Plaintiff alleges that, having received no response to her January 17, 2012

request for validation from NES, she sent another letter to NES requesting validation

on February 17, 2012. Plaintiff alleges that, in response, she received a letter from

NES stating NES had received the account information from National Colligate Trust,

but that NES did not provide validation or proof of the debt.

Plaintiff alleges that, in its efforts to collect the alleged debt, NES made several

calls to Plaintiff’s cell phone using an automatic telephone dialing system and/or an

artificial or prerecorded voice without Plaintiff’s consent.

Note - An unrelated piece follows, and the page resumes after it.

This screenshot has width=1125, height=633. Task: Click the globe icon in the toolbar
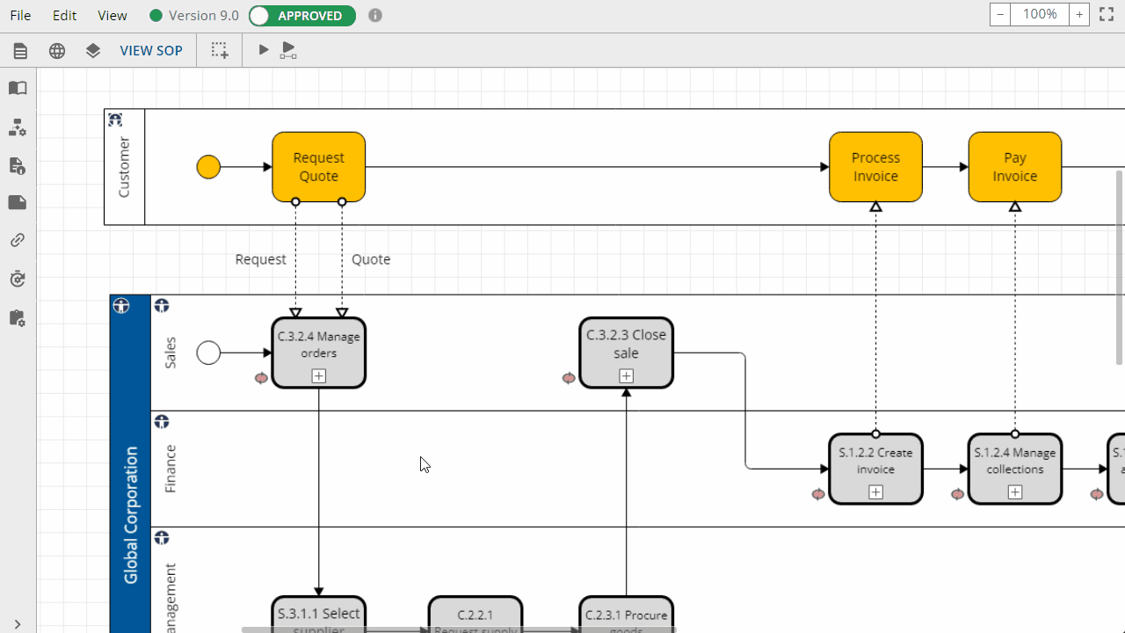(x=57, y=51)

Plaintiff alleges she again disputed the alleged debt and that, on March 22, 2012,

she received letters from TransUnion and Equifax confirming the alleged AES debt

was again listed as a zero balance and all derogatory remarks related to the alleged debt

were deleted from her TransUnion and Equifax reports. Plaintiff alleges that, on April

20, 2012, she received confirmation that the debt was also removed from her Experian

report.

Plaintiff alleges that, just a few a days later, on March 26, 2012, Plaintiff

received a letter from MRS stating it too was attempting to collect the same AES debt. 

Plaintiff alleges that, on April 2, 2012, she called MRS to dispute the debt and request

validation. Plaintiff alleges the MRS representative refused to give his name and

refused to provide validation, stating MRS did not own the loan but that MRS was

collecting the debt on behalf of AES. Plaintiff alleges MRS made a number of calls to

Plaintiff – at least one in which an MRS representative refused to identify himself and

then called Plaintiff a profane name and several other calls using an automated dialer

and/or an artificial or prerecorded voice without Plaintiff’s consent.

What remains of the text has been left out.